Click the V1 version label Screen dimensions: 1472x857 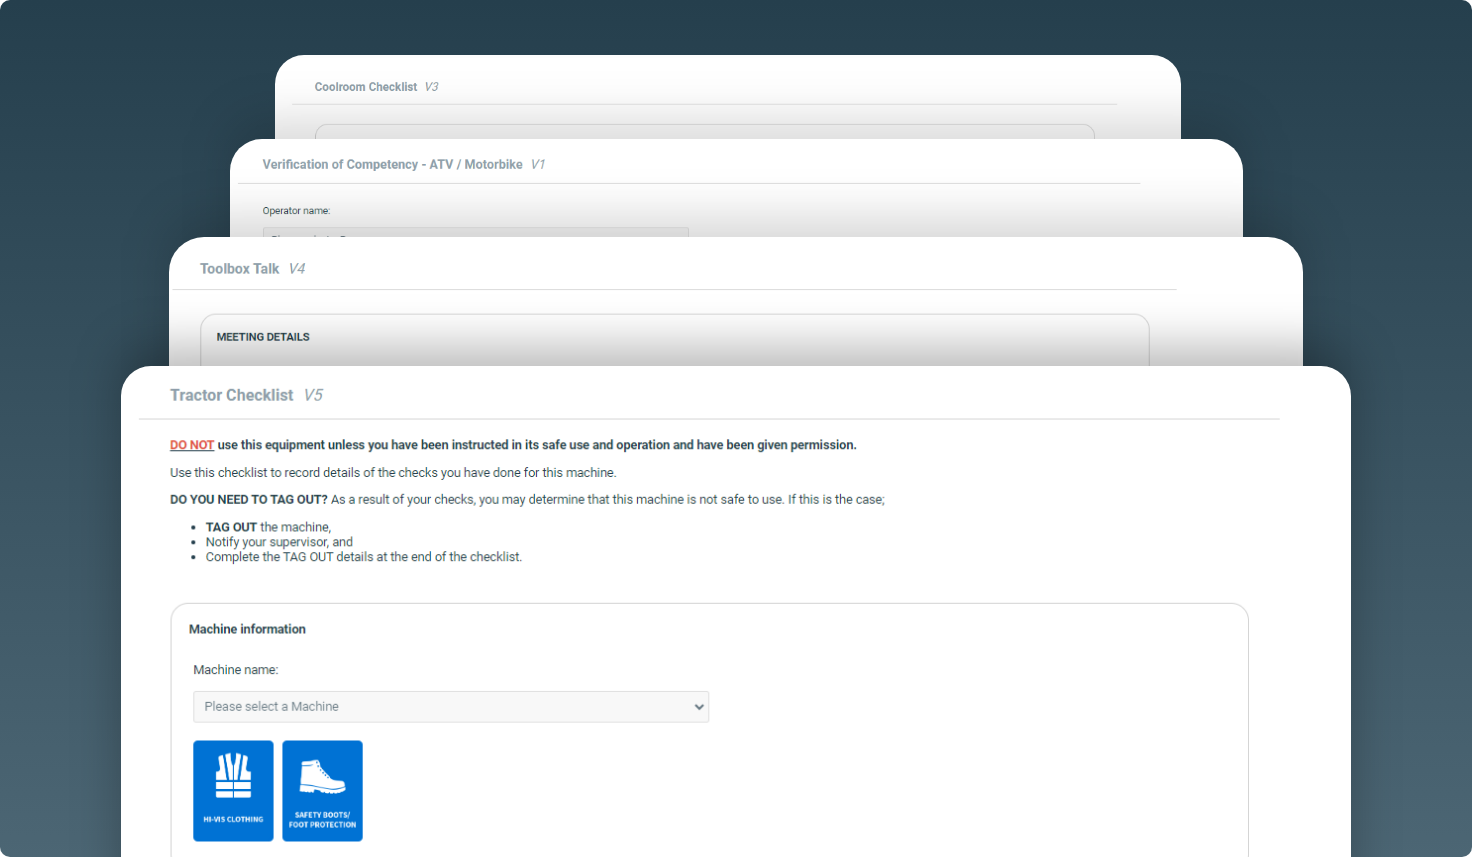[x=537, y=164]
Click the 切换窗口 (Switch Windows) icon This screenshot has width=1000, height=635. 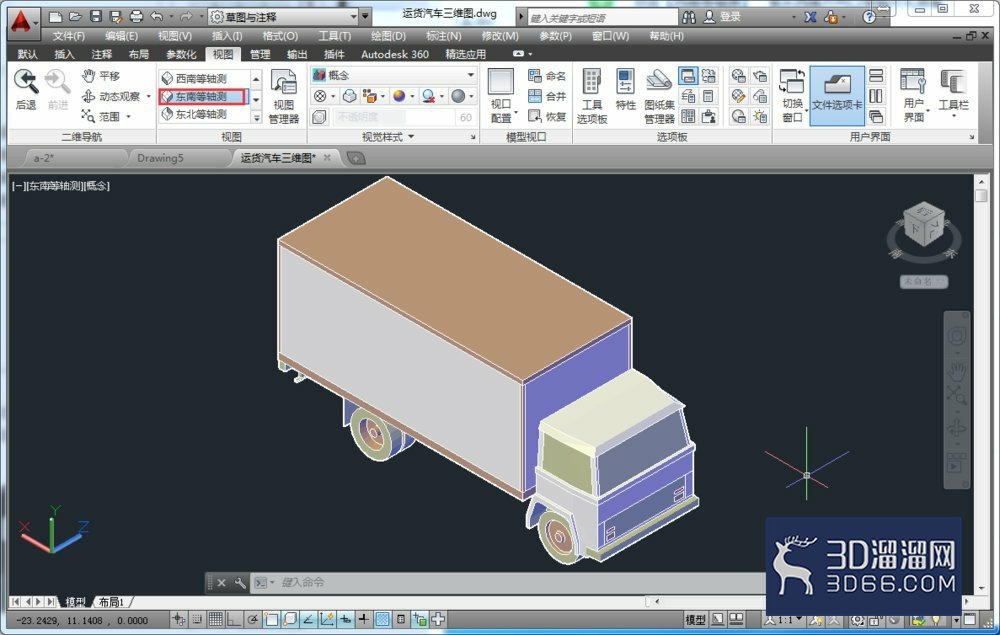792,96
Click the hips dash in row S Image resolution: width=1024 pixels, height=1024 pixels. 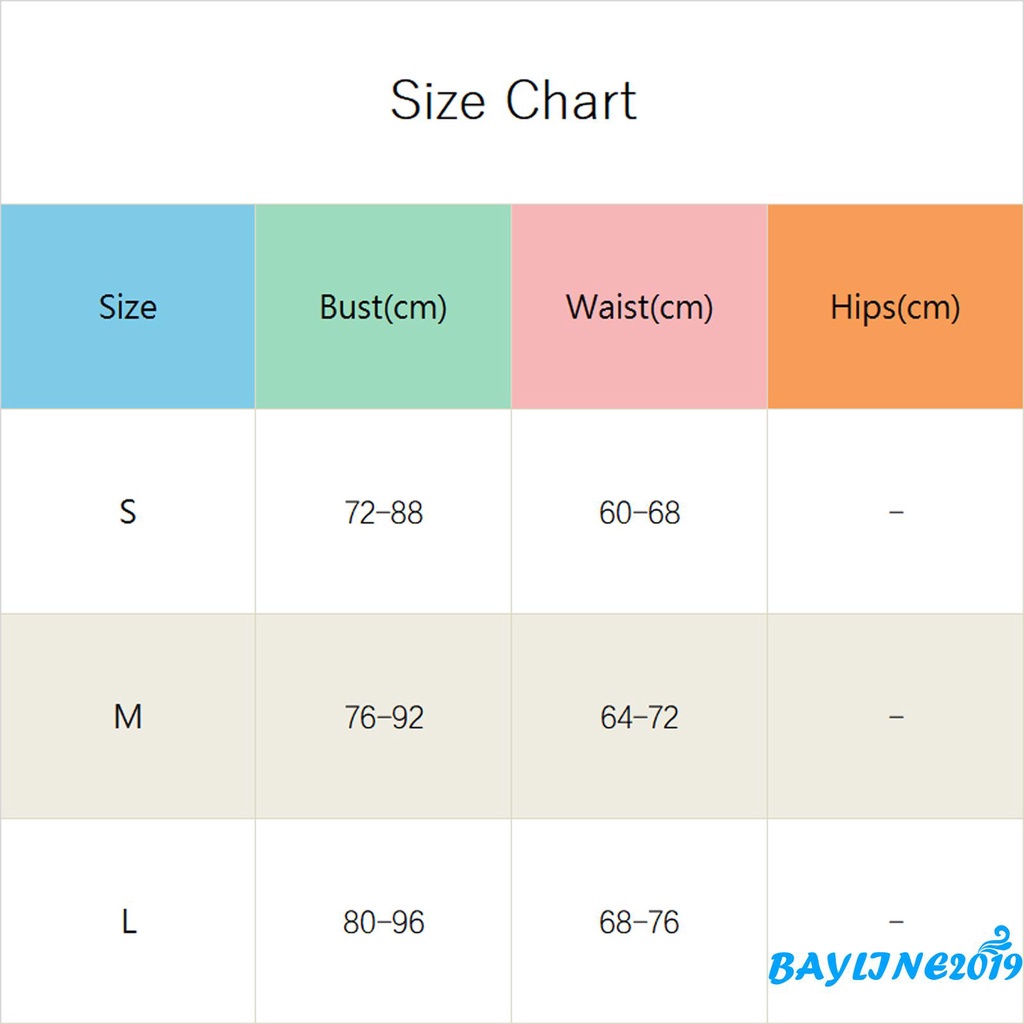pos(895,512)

==

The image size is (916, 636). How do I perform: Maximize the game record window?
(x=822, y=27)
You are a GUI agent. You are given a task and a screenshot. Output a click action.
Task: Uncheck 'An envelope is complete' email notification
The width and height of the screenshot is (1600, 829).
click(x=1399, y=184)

--

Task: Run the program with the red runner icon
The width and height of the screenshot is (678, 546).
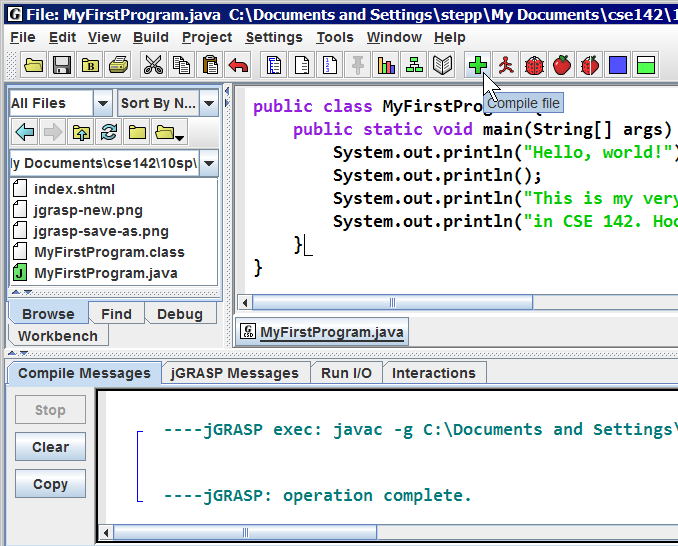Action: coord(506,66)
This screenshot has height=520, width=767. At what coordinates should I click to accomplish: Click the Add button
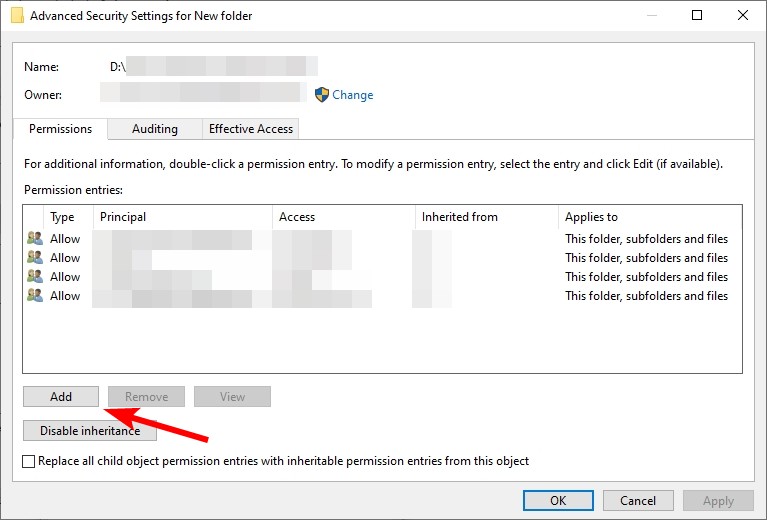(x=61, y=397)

*Written instruction*: Copy the lines starting at the one containing "You are a GUI" and ending at the one containing "click(x=1399, y=184)", swapping "email notification" for "email alert" and keeping everything else the same.

*Response to this task*:
You are a GUI agent. You are given a task and a screenshot. Output a click action.
Task: Uncheck 'An envelope is complete' email alert
The width and height of the screenshot is (1600, 829).
click(x=1399, y=184)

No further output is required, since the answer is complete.